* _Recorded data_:
━━━━

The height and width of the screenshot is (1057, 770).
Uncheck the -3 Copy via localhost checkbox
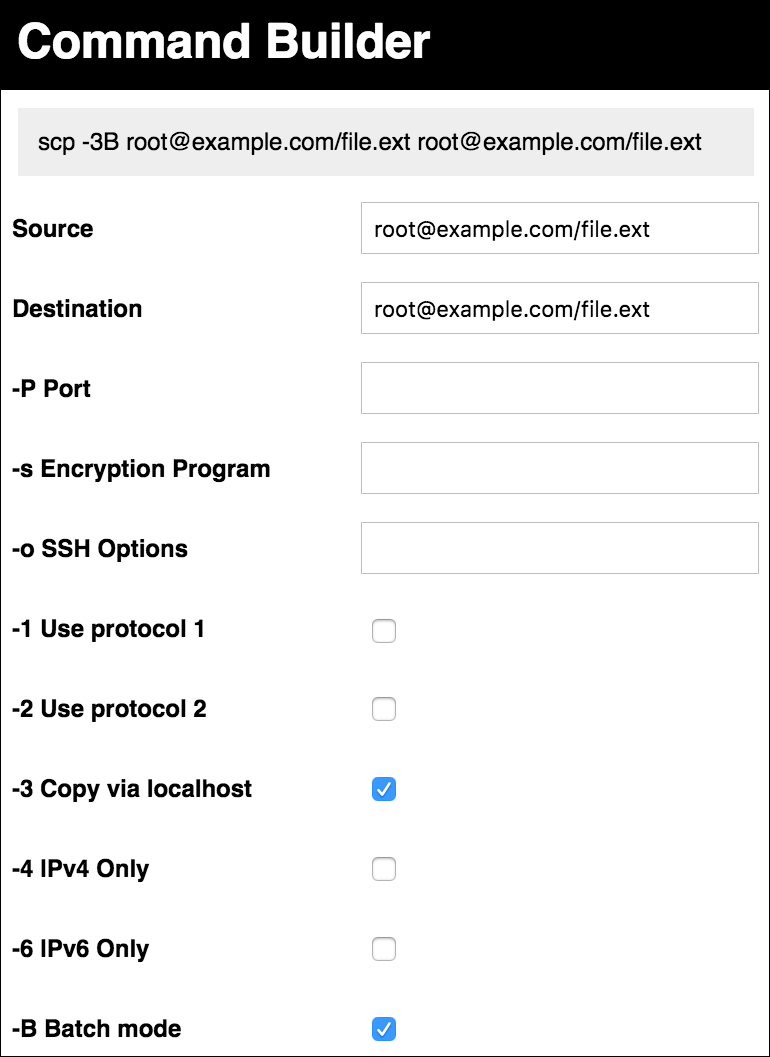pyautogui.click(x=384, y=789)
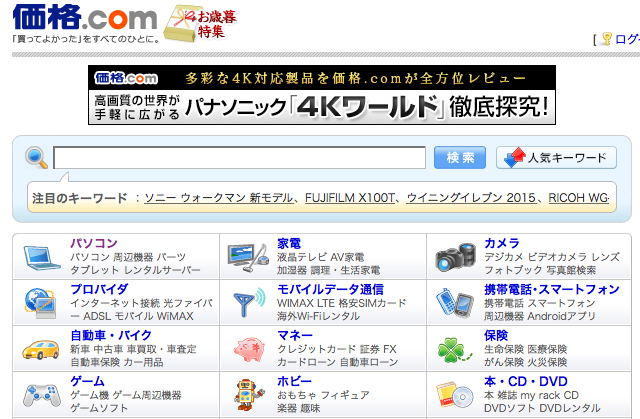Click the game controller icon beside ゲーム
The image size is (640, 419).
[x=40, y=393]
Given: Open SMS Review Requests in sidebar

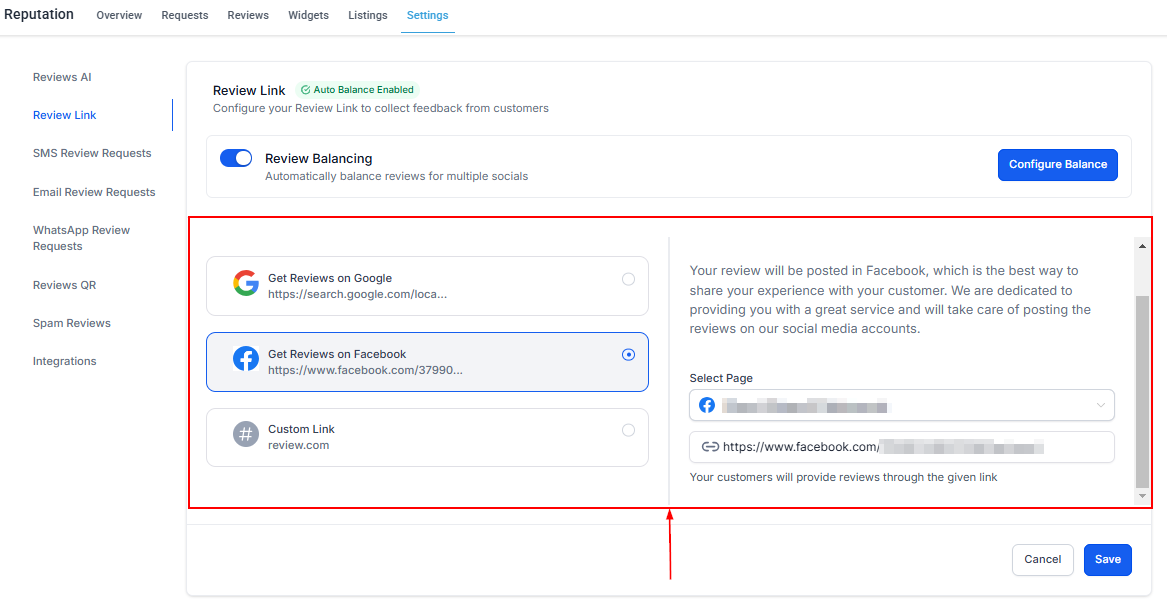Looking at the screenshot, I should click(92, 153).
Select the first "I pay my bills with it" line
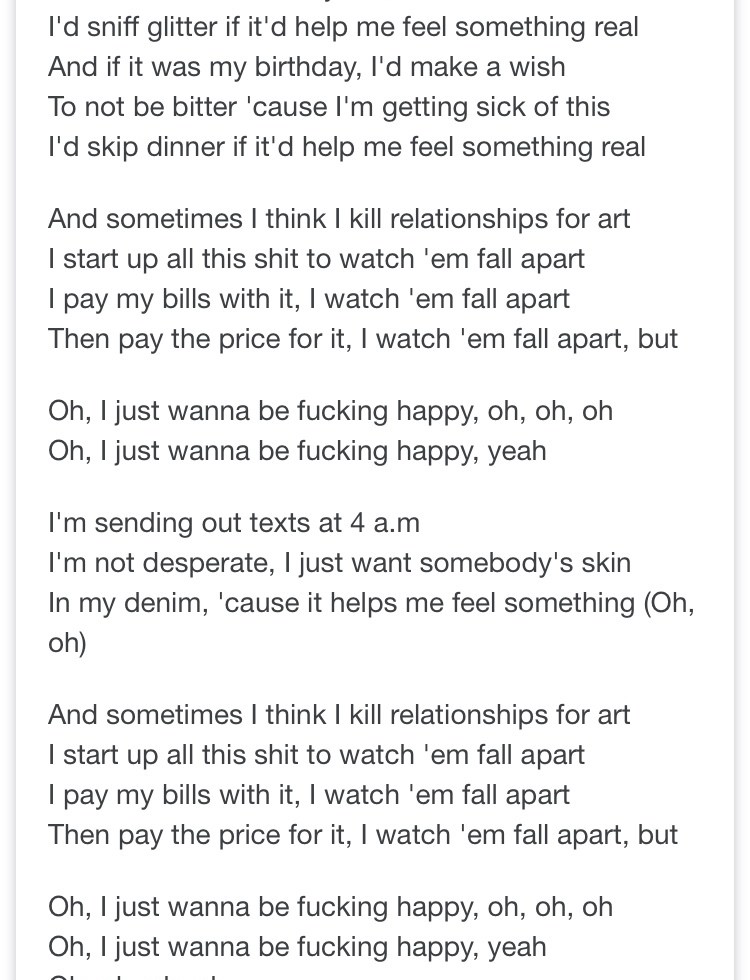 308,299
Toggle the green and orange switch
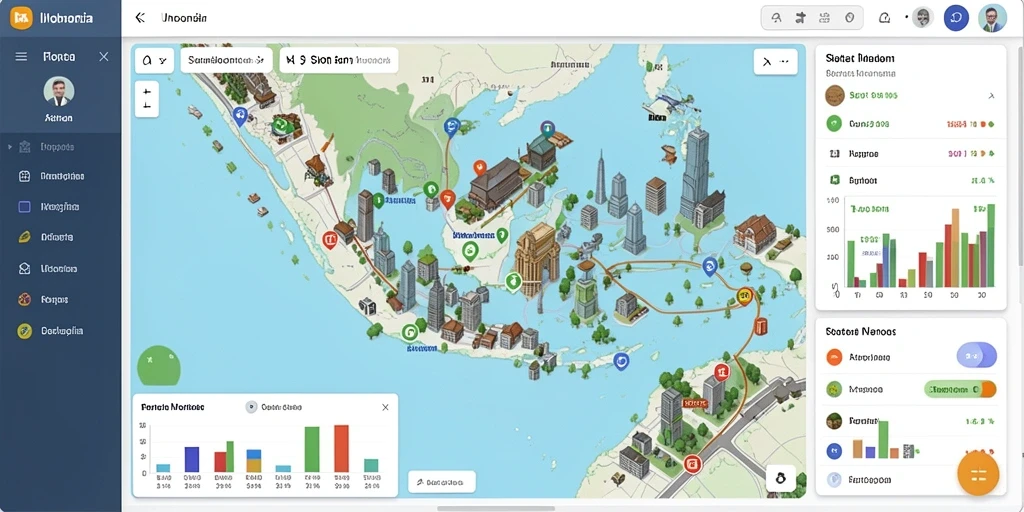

━━━━

* _Exercise aim_:
Extract word for word every line from the line that contains "Given: Open SMS Review Requests in sidebar" to the final line of the data, both included, and nothing else; skip the pictures.

* _Your solution_:
Given: Open SMS Review Requests in sidebar

Looking at the screenshot, I should click(92, 153).
Select the first "I pay my bills with it" line
 308,299
Toggle the green and orange switch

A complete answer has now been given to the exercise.